§ Supplied records:
Content starts

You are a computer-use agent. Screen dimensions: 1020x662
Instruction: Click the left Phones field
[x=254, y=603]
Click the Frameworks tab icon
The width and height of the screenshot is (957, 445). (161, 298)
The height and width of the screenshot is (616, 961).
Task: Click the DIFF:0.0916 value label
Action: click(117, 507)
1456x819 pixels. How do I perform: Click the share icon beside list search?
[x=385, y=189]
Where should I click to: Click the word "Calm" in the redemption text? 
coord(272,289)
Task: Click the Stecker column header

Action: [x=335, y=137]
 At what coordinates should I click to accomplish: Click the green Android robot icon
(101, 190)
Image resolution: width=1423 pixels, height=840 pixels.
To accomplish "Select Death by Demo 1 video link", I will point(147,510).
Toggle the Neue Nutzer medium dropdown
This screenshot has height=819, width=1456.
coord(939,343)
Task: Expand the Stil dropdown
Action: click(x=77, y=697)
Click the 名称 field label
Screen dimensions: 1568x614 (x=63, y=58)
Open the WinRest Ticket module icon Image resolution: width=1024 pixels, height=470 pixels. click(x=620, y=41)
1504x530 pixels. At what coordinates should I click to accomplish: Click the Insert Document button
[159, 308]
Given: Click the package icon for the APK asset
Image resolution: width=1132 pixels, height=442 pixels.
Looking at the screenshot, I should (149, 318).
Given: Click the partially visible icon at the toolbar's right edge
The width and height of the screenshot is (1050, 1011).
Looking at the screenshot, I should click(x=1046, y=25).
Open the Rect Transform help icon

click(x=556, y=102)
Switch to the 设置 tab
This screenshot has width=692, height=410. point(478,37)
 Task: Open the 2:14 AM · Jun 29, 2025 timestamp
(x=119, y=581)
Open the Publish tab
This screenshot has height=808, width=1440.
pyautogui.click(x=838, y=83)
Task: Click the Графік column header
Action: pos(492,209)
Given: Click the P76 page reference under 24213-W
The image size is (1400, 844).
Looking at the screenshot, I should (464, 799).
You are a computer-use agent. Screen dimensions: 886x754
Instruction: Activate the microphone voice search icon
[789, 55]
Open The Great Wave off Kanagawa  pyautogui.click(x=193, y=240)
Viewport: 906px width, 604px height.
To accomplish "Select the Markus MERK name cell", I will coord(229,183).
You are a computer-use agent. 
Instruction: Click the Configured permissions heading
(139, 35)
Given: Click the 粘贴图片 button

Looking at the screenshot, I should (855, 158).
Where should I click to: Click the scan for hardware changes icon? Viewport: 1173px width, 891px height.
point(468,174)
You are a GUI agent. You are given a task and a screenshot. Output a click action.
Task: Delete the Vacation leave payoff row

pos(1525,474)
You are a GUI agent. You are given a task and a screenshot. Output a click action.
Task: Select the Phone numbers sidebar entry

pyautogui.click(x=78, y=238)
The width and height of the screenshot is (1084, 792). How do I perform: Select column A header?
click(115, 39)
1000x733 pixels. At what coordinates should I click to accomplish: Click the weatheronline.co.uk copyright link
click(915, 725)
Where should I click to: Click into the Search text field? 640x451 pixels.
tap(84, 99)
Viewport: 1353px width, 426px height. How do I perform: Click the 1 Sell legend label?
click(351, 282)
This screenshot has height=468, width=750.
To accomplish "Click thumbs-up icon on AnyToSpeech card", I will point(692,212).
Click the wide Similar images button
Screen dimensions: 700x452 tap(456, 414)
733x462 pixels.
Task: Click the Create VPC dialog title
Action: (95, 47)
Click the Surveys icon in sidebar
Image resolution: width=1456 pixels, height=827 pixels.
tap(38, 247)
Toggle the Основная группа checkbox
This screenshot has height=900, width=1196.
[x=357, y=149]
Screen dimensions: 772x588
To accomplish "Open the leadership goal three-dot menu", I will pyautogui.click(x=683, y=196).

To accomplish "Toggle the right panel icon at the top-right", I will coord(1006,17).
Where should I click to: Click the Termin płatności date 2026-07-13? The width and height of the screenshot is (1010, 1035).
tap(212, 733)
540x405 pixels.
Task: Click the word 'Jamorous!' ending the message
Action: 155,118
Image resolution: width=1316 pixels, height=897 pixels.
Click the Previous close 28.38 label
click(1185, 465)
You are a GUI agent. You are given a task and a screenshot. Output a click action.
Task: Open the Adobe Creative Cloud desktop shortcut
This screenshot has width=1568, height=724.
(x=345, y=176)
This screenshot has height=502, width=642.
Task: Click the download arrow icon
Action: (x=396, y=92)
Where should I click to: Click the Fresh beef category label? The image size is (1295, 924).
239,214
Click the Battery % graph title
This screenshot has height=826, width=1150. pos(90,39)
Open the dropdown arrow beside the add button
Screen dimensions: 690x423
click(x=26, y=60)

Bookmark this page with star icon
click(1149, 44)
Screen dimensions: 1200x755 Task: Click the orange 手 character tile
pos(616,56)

Content ends

§ What the exercise asks: Please retype all of the lines above exactly as they stand.

§ Result:
You are a computer-use agent. Screen dimensions: 1020x662
Instruction: Click the left Phones field
[x=254, y=603]
Click the Frameworks tab icon
The width and height of the screenshot is (957, 445). (161, 298)
The height and width of the screenshot is (616, 961).
Task: Click the DIFF:0.0916 value label
Action: click(117, 507)
1456x819 pixels. How do I perform: Click the share icon beside list search?
[x=385, y=189]
Where should I click to: Click the word "Calm" in the redemption text? 
coord(272,289)
Task: Click the Stecker column header

Action: [x=335, y=137]
 At what coordinates should I click to accomplish: Click the green Android robot icon
(101, 190)
Image resolution: width=1423 pixels, height=840 pixels.
To accomplish "Select Death by Demo 1 video link", I will point(147,510).
Toggle the Neue Nutzer medium dropdown
This screenshot has height=819, width=1456.
coord(939,343)
Task: Expand the Stil dropdown
Action: click(x=77, y=697)
Click the 名称 field label
Screen dimensions: 1568x614 (x=63, y=58)
Open the WinRest Ticket module icon Image resolution: width=1024 pixels, height=470 pixels. click(x=620, y=41)
1504x530 pixels. At what coordinates should I click to accomplish: Click the Insert Document button
[159, 308]
Given: Click the package icon for the APK asset
Image resolution: width=1132 pixels, height=442 pixels.
Looking at the screenshot, I should (149, 318).
Given: Click the partially visible icon at the toolbar's right edge
The width and height of the screenshot is (1050, 1011).
Looking at the screenshot, I should click(x=1046, y=25).
Open the Rect Transform help icon

click(x=556, y=102)
Switch to the 设置 tab
This screenshot has width=692, height=410. point(478,37)
 Task: Open the 2:14 AM · Jun 29, 2025 timestamp
(x=119, y=581)
Open the Publish tab
This screenshot has height=808, width=1440.
pyautogui.click(x=838, y=83)
Task: Click the Графік column header
Action: pos(492,209)
Given: Click the P76 page reference under 24213-W
The image size is (1400, 844).
Looking at the screenshot, I should (464, 799).
You are a computer-use agent. Screen dimensions: 886x754
Instruction: Activate the microphone voice search icon
[789, 55]
Open The Great Wave off Kanagawa  pyautogui.click(x=193, y=240)
Viewport: 906px width, 604px height.
To accomplish "Select the Markus MERK name cell", I will coord(229,183).
You are a computer-use agent. 
Instruction: Click the Configured permissions heading
(139, 35)
Given: Click the 粘贴图片 button

Looking at the screenshot, I should (855, 158).
Where should I click to: Click the scan for hardware changes icon? Viewport: 1173px width, 891px height.
point(468,174)
You are a GUI agent. You are given a task and a screenshot. Output a click action.
Task: Delete the Vacation leave payoff row

pos(1525,474)
You are a GUI agent. You are given a task and a screenshot. Output a click action.
Task: Select the Phone numbers sidebar entry

pyautogui.click(x=78, y=238)
The width and height of the screenshot is (1084, 792). How do I perform: Select column A header?
click(115, 39)
1000x733 pixels. At what coordinates should I click to accomplish: Click the weatheronline.co.uk copyright link
click(915, 725)
Where should I click to: Click into the Search text field? 640x451 pixels.
tap(84, 99)
Viewport: 1353px width, 426px height. How do I perform: Click the 1 Sell legend label?
click(351, 282)
This screenshot has height=468, width=750.
To accomplish "Click thumbs-up icon on AnyToSpeech card", I will point(692,212).
Click the wide Similar images button
Screen dimensions: 700x452 tap(456, 414)
733x462 pixels.
Task: Click the Create VPC dialog title
Action: (95, 47)
Click the Surveys icon in sidebar
Image resolution: width=1456 pixels, height=827 pixels.
tap(38, 247)
Toggle the Основная группа checkbox
This screenshot has height=900, width=1196.
[x=357, y=149]
Screen dimensions: 772x588
To accomplish "Open the leadership goal three-dot menu", I will pyautogui.click(x=683, y=196).

To accomplish "Toggle the right panel icon at the top-right", I will coord(1006,17).
Where should I click to: Click the Termin płatności date 2026-07-13? The width and height of the screenshot is (1010, 1035).
tap(212, 733)
540x405 pixels.
Task: Click the word 'Jamorous!' ending the message
Action: 155,118
Image resolution: width=1316 pixels, height=897 pixels.
Click the Previous close 28.38 label
click(1185, 465)
You are a GUI agent. You are given a task and a screenshot. Output a click action.
Task: Open the Adobe Creative Cloud desktop shortcut
This screenshot has width=1568, height=724.
(x=345, y=176)
This screenshot has height=502, width=642.
Task: Click the download arrow icon
Action: (x=396, y=92)
Where should I click to: Click the Fresh beef category label? The image size is (1295, 924).
239,214
Click the Battery % graph title
This screenshot has height=826, width=1150. pos(90,39)
Open the dropdown arrow beside the add button
Screen dimensions: 690x423
click(x=26, y=60)

Bookmark this page with star icon
click(1149, 44)
Screen dimensions: 1200x755 Task: Click the orange 手 character tile
pos(616,56)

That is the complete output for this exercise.